Frequently Asked Questions#

Q: How to adapt the configuration for a different number of cameras?#

The following locations must be updated synchronously:

  1. ProcessParquetInputs.video_keys — List all camera video keys

  2. ProcessPromptsWithImage.num_images — Set the number of cameras

  3. NormalizeImages.means / stds — Provide one group of normalization parameters per camera

  4. inference.dataset.img_keys — List the camera names for inference

For example, a configuration with 2 cameras:

video_keys=[
    'observation.images.cam_high',
    'observation.images.cam_wrist'
],
# ...
num_images=2,
# ...
means=[[123.515625, 116.04492188, 103.59375],
       [123.515625, 116.04492188, 103.59375]],
stds=[[58.27148438, 57.02636719, 57.27539062],
      [58.27148438, 57.02636719, 57.27539062]],

Q: What happens if the normalization methods are inconsistent between training and inference?#

Inference performance will degrade significantly.
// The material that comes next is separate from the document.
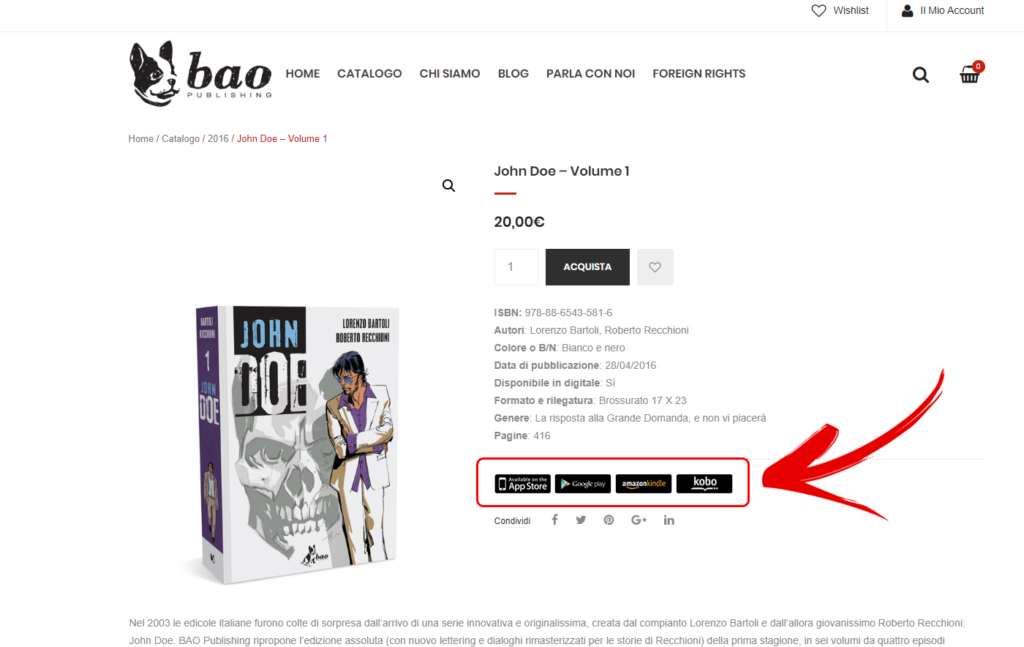Add John Doe to wishlist heart button
1024x647 pixels.
(x=655, y=267)
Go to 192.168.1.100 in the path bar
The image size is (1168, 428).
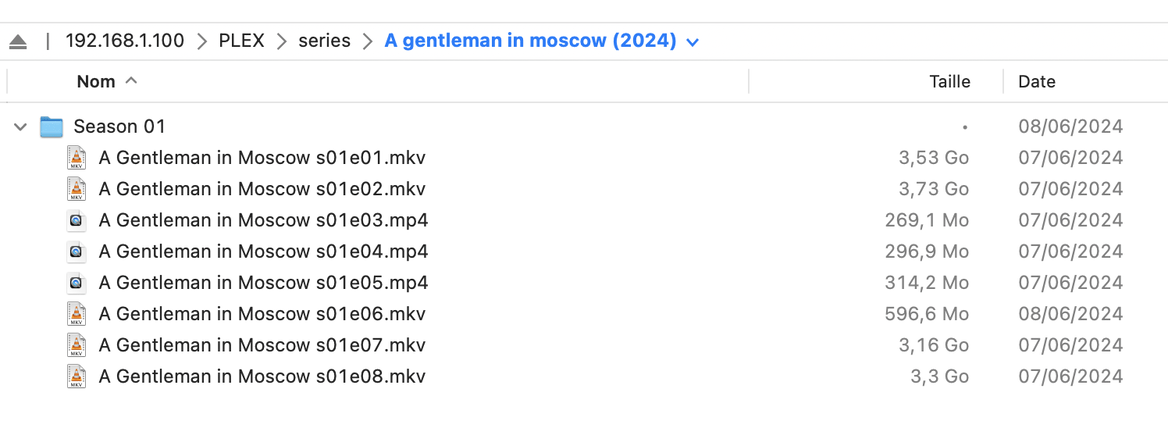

Ensure that the following parameters are fully consistent between the training and inference configurations:

  • norm_type (mean_std / min_max)

  • state_dim, action_dim

  • Image normalization means / stds

  • Image dimensions height / width

Q: How to perform mixed training with multiple datasets?#

Add multiple ParquetDataset configurations to the datasets list:

datasets=[
    dict(
        type='ParquetDataset',
        data_root_path=['./datasets/task_A/batch_01'],
        transforms=[...],
        action_window_size=32),
    dict(
        type='ParquetDataset',
        data_root_path=['./datasets/task_B/batch_01'],
        transforms=[...],
        action_window_size=32),
]

Q: How to select an appropriate action_window_size?#

action_window_size determines the length of the action sequence included in each training sample. It should be consistent with num_steps, both representing the chunk size length, so that the model generates an entire window of actions in a single prediction.